Mesmo sem Ricardinho, e apesar de o jogo terminado com um empate (3-3), o Inter Movistar acabou por se sagrar campeão por ter sido a melhor equipa da fase regular. «Sabíamos que ia ser um jogo muito complicado porque eles têm grandes jogadores, grandes estrelas de todos os países. É uma equipa feita para ganhar títulos, para jogar finais. Eles já estão mais do que habituados àqueles jogos. Já nem têm aqueles nervos porque já estão habituados e isso às vezes faz a diferença», recorda Edu, apontando: «Muitos jogadores da nossa equipa nunca tinham jogado um playoff ou uma taça. E isso faz com que, às vezes, falhes ou cometas erros que não cometes quando estás tranquilo».

• **MATERIAL FORNECIDO**
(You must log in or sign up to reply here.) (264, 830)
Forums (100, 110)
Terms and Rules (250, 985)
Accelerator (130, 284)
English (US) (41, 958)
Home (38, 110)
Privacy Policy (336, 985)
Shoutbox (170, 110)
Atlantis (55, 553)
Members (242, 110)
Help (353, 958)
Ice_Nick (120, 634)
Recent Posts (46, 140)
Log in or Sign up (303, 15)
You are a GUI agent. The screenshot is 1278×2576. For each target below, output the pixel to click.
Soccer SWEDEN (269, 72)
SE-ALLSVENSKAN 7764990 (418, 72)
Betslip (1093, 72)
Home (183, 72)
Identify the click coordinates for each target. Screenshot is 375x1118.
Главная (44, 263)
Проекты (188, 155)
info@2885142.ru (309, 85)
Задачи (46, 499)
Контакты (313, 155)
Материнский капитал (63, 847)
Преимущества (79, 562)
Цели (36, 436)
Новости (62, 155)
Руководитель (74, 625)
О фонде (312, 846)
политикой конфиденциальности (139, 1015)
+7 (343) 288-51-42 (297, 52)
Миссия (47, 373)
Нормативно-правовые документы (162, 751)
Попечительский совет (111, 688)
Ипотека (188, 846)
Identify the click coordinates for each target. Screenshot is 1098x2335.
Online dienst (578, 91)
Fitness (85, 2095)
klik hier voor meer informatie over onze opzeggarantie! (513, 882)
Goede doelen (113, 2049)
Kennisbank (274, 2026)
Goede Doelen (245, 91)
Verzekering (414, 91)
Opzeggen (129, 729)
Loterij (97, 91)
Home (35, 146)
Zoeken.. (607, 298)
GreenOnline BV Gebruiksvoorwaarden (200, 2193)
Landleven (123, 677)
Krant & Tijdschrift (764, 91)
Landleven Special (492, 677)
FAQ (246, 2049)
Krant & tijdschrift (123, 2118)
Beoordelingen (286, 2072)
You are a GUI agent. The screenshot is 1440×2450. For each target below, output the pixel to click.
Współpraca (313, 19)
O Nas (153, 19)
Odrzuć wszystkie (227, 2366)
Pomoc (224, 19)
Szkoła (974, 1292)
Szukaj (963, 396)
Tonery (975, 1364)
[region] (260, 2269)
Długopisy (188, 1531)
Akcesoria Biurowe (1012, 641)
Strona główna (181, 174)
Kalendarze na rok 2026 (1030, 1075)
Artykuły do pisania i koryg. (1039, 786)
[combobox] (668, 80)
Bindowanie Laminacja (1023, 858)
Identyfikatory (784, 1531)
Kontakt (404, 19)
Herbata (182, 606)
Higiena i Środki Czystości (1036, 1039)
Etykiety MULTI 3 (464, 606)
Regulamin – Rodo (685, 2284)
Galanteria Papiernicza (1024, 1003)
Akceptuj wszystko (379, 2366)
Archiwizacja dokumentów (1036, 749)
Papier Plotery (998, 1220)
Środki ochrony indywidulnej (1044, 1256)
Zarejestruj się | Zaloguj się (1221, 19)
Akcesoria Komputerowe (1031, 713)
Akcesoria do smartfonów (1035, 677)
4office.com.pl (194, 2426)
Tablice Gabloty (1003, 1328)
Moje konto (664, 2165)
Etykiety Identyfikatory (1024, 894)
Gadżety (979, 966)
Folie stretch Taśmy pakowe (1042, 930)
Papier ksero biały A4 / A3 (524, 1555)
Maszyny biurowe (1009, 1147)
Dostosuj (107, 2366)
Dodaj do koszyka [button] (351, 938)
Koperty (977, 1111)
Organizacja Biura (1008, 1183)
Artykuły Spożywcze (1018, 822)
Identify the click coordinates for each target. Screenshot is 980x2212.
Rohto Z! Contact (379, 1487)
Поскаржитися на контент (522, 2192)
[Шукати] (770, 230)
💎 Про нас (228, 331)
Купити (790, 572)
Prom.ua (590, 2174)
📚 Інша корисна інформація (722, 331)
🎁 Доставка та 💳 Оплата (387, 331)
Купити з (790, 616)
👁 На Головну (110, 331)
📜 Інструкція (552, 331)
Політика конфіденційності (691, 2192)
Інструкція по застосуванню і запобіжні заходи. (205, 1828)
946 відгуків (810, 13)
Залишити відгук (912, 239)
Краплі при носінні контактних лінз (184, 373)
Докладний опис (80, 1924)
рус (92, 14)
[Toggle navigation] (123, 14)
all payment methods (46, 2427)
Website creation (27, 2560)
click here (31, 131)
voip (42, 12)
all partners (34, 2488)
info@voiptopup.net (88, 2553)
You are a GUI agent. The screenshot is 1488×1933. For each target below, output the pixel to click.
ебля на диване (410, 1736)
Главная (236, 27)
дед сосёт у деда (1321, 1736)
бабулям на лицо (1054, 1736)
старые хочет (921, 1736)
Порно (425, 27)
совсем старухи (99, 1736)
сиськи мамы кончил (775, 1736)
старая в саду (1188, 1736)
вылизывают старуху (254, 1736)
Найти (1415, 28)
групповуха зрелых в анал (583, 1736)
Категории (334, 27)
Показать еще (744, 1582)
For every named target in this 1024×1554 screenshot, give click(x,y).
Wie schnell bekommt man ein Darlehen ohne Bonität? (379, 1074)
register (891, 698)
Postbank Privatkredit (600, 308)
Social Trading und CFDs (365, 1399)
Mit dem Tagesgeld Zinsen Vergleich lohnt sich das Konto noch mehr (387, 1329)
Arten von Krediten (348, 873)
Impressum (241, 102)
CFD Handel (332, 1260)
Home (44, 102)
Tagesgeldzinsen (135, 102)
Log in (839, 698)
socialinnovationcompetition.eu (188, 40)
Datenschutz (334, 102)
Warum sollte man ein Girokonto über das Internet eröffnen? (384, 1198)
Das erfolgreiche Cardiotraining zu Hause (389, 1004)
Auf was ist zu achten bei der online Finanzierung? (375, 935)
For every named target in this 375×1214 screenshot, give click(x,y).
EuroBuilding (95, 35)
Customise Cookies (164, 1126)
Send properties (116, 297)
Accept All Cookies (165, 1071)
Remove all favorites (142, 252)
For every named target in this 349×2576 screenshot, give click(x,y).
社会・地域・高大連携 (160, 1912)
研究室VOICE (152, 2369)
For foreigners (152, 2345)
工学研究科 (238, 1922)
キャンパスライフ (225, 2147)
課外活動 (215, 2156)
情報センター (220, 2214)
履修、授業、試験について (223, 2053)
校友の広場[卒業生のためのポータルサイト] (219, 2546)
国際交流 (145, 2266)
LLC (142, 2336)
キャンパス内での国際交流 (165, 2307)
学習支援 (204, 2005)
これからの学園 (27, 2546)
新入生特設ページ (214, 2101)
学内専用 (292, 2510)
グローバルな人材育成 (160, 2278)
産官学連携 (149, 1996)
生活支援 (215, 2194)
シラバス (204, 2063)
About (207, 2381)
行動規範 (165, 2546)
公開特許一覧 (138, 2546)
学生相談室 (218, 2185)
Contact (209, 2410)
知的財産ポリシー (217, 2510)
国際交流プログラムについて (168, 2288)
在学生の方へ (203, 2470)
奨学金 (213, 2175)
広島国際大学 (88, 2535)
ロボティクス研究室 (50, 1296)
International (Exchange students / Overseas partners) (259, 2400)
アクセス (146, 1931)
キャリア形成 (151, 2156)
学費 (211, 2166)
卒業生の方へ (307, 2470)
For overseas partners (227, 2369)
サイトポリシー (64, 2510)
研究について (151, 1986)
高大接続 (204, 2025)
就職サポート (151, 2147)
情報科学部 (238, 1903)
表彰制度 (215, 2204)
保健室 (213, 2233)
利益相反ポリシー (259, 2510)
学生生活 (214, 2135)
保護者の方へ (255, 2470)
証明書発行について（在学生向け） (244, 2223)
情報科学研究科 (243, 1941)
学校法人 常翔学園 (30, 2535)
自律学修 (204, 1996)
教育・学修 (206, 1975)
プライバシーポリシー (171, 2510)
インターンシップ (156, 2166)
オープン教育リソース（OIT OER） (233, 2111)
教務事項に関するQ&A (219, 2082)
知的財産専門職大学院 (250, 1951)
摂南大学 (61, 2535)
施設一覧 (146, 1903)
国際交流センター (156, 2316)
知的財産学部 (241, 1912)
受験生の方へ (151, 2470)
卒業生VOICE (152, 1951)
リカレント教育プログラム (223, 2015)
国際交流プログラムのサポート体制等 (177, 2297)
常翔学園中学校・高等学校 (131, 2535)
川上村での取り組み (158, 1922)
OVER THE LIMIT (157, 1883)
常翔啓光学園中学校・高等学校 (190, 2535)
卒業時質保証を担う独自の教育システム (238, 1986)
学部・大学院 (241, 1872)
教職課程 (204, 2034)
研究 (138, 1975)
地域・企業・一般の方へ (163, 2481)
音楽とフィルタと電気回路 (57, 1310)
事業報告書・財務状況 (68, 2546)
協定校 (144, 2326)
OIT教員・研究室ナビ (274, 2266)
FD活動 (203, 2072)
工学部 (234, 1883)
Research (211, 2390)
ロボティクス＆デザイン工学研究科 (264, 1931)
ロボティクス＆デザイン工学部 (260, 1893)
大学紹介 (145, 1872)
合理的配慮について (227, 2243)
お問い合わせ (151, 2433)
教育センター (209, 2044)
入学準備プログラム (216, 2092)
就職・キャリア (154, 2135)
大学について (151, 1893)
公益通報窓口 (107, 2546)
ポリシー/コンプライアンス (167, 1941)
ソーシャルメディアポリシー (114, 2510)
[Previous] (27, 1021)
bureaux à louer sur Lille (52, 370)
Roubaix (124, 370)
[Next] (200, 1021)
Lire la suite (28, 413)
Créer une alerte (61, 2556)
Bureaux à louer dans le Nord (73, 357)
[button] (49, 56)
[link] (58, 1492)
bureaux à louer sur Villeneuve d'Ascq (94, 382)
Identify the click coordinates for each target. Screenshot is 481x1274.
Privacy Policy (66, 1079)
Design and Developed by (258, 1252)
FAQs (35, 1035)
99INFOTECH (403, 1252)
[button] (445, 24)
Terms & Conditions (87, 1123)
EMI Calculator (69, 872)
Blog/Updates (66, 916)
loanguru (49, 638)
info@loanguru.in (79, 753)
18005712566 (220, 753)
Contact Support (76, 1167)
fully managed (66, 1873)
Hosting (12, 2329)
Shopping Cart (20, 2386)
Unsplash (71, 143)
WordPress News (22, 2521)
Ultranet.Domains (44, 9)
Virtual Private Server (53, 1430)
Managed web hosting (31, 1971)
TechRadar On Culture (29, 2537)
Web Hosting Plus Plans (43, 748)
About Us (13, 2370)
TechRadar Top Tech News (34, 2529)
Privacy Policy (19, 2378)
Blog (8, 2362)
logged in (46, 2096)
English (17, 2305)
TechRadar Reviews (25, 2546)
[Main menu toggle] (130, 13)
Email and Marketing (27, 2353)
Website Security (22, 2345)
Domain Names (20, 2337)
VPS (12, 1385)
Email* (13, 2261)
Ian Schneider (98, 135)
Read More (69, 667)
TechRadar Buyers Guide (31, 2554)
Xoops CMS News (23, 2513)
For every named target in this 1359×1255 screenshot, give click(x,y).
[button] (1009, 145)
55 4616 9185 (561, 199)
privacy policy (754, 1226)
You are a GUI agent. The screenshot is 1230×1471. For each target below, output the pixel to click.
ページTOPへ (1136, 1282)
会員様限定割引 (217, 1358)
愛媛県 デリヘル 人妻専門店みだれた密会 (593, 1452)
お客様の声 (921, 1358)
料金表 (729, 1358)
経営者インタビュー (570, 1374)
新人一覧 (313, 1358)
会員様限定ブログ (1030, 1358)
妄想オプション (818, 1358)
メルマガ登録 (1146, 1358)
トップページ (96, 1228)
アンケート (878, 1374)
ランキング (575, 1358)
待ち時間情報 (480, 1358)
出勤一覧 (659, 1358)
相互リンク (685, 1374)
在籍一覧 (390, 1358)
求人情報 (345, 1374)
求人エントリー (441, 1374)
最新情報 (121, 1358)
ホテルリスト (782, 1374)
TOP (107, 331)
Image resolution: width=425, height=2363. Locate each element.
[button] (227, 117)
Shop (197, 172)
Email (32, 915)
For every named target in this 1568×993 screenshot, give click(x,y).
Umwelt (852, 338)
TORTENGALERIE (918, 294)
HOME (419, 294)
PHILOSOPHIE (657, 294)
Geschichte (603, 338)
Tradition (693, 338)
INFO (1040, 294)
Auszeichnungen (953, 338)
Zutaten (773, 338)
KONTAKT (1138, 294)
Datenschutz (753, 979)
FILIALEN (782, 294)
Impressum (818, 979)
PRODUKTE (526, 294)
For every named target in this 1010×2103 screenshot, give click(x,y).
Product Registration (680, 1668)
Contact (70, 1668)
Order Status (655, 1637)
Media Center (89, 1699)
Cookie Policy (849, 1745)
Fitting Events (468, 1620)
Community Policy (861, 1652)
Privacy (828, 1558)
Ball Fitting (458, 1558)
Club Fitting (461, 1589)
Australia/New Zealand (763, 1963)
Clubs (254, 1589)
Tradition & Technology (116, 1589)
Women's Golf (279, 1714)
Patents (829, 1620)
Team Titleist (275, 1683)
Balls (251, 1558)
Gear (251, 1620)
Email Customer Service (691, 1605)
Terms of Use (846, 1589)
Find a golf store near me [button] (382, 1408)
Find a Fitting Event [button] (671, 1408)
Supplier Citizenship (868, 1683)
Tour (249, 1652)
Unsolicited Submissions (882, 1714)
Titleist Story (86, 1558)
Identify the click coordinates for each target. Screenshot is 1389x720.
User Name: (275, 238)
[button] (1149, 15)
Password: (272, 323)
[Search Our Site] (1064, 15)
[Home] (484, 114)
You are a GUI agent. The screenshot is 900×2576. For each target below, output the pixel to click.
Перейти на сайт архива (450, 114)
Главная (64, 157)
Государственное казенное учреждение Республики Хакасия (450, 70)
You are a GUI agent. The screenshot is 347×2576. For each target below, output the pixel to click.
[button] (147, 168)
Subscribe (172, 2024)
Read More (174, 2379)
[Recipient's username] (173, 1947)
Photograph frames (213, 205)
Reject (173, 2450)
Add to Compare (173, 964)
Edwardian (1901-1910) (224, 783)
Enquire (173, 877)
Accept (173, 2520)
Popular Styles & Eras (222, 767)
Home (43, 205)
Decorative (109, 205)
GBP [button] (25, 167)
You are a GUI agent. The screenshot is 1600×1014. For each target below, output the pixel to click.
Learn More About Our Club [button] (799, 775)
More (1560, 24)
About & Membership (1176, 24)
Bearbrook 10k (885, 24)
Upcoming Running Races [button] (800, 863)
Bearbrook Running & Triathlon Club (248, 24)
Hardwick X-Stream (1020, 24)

• **O QUE FAZER**
Segundo o texto do exercício, por que motivo o Inter Movistar se sagrou campeão apesar do empate? Os dados são material independente do texto do exercício.

• **RESPOSTA**
Por ter sido a melhor equipa da fase regular.